IT was supposed to be the gleaming answer to transforming a neglected and dilapidated corner of Southampton.

But a quarter of a century after it was built, the Bargate Shopping Centre is now at risk of becoming as much of a blot as the run-down buildings it replaced.

As revealed by the Daily Echo, the firm trying to sell the beleaguered complex on behalf of receivers has told tenants to quit the site in a bid to stem huge losses it is running up.

With the news that leading DVD rental chain Blockbuster has followed the likes of HMV, Jessops, Comet and Woolworths in calling in the administrators, it has raised fears for the future of retail on the high street – and with it the prospect of shops ever returning to the Bargate Centre.

Suggestions have been made that the three-storey complex could be converted to other uses, but council bosses and those selling the site remain confident it can continue as a retail destination.

Plans to develop the neglected former Cooper’s Brewery site, along with neighbouring York Buildings, into a new shopping centre were first mooted in 1984.

But by the time it opened five years later, the first signs of problems at the Bargate Centre were already appearing, after delays to the project and the scrapping of an ambitious second phase of the scheme, which would have seen it extend covered shopping onto Queensway.

As early as 1990, just a few months after opening, storekeepers were moaning about a shortage of shops and shoppers at the complex.
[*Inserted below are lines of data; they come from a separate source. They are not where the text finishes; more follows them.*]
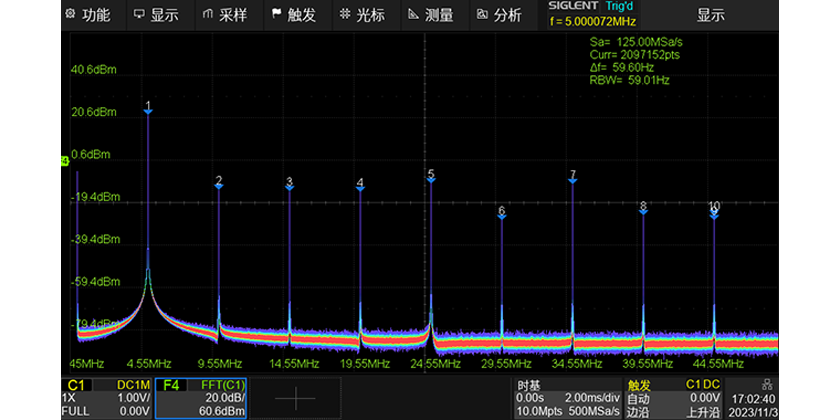Open the 触发 (Trigger) flag menu
Screen dimensions: 840x420
[x=292, y=15]
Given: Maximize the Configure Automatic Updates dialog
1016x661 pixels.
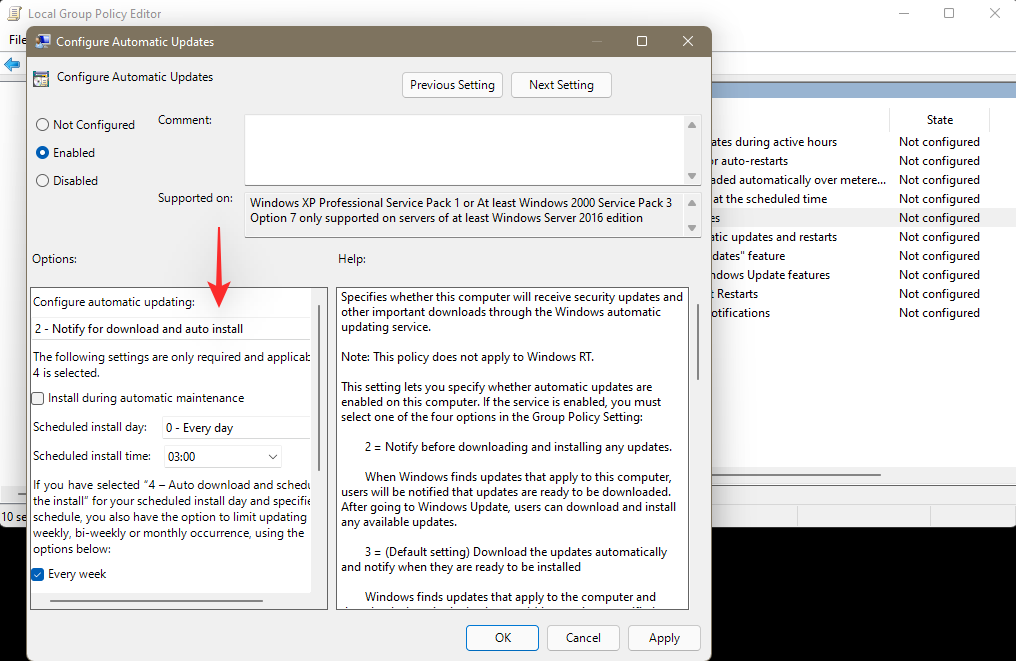Looking at the screenshot, I should (x=642, y=41).
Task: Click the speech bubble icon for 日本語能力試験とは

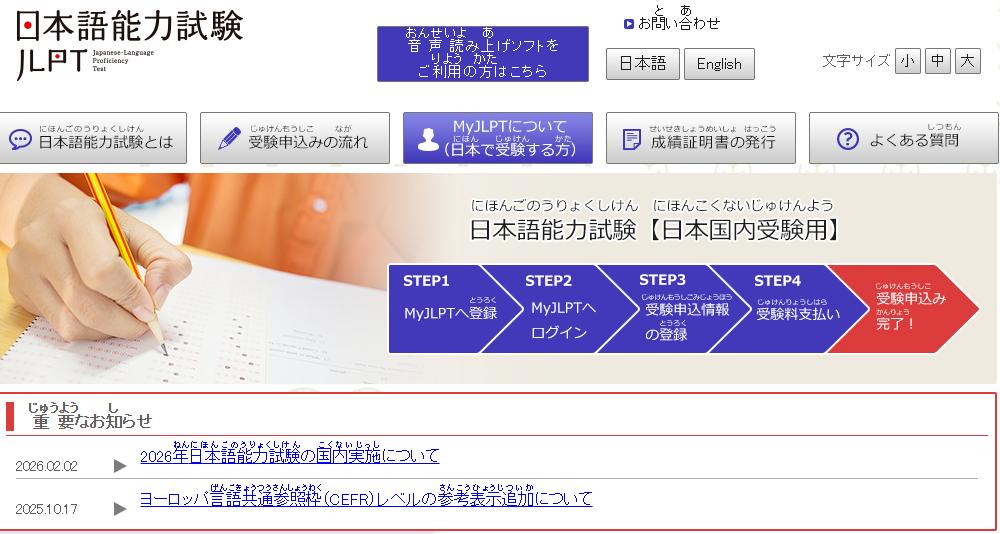Action: 20,139
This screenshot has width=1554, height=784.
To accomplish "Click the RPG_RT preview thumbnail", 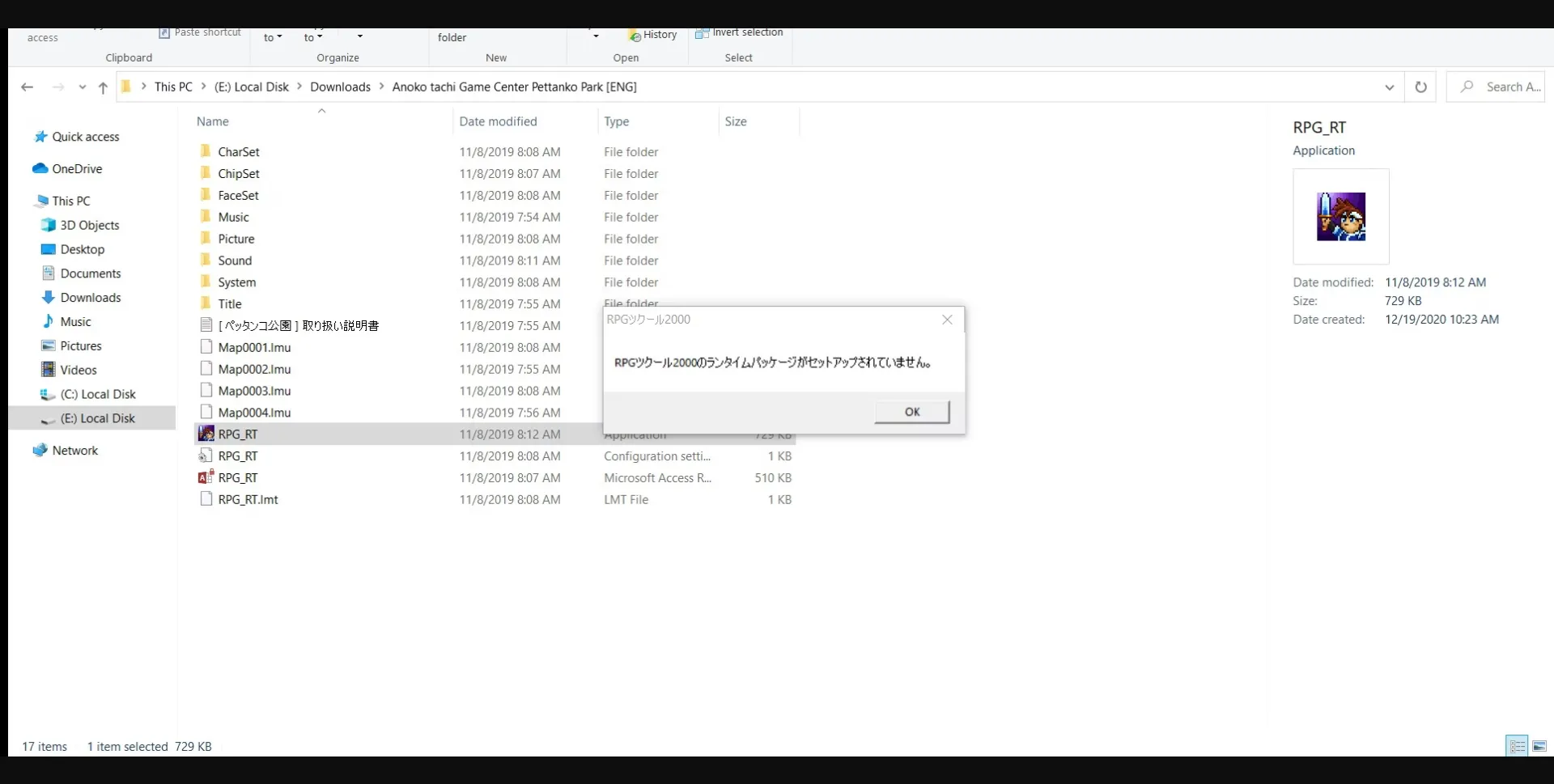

In 1996, church leaders reacted with horror to a saucy Christmas grotto at the centre, which featured scantily-clad Santas handing out sex toys as gifts.

And there was further controversy a year later, when bosses at the centre found themselves at the centre of an “ageism” row after an advertising poster campaign featured the warning: “If you’re too old, you’re not coming in.”

But it was not all bad news, as by 2000 many more shops had been successfully let, with the middle level completely full at one stage.

However, as the notices to quit were sent to tenants, there were just 11 units occupied – and some of those were being used rent-free.

The chief executive of Hampshire Chamber of Commerce, Jimmy Chestnutt said he believes the Bargate Centre could have uses away from retail.

He said: “This is clearly not good news, although perhaps not altogether unexpected given the retail climate at the moment, but nevertheless devastating for the companies that are trading out of Bargate and we would hope they will be able to relocate quickly.

“We hope the receivers manage to find a buyer who will restore that area to some degree of prosperity.

“The businesses themselves are clearly not the problem and not in trouble, it’s the centre itself, so it's not necessarily doom and gloom.

“The site itself may find a new lease of life in an entirely new direction It is very close to the civic centre and the cultural quarter, and there may well be other areas to which it is well suited.”

One Daily Echo reader has raised the prospect of the Bargate Centre being the “ideal place” to house the city’s maritime and aviation museum, Aeronautica.

It had been hoped the £8m attraction would be housed at the Trafalgar dock as part of the redevelopment of the entire waterfront.

But that site has now been earmarked for a relocated Red Funnel Ferry terminal that would have to be relocated under plans for the Royal Pier.

However, Arthur Jeffery, the acting chairman of the City of Southampton Society, said he believes the Bargate Centre is best left as shops, albeit with improved access to Hoglands Park and the council’s plans to link the Bargate itself with the remaining medieval walls.

But whatever happens, he said the society is keen to keep the building formerly used by Jongleurs, as an example of art nouveau architecture.

Mr Jeffery said: “Jongleurs is a very typical 1930s building and we are keen to keep that. It was the Red Cross centre for the American troops in the war, and I think any new development should incorporate that.

“It’s got to be financially stable, so retail is the most obvious solution.

“It’s still the sensible thing to do, but with access to the walls. It’s a balance between heritage and retail and they could go hand in hand if dealt with sensitively.”

Southampton City Council leader Richard Williams said he too believes the site should remain as retail, and said he hopes the site could benefit from a successful bid for a share of £1.5billion through the Government’s City Deal scheme.

He said: “It certainly is a strategic site in the city centre.

“With the problems we’ve seen with Jessops and HMV there’s obviously a serious crisis on the high street, and that is replicated with the Bargate situation.

“We’ll be looking at the other options but retail is certainly our preferred solution, because to lose that would be a real tragedy.

“We want to look through other options we’ve got through City Deal. There’s a core package which is given to all successful bidders, and there’s the bespoke bit, which is certainly worth exploring.

“I will be talking to (Local Government Minister) Mark Prisk on Monday, and I will discuss it with his civil servants.

“This is the sort of thing that could go into a bespoke element of our stalled sites proposal and that may be a way forward for responding to the challenges the Bargate gives us.”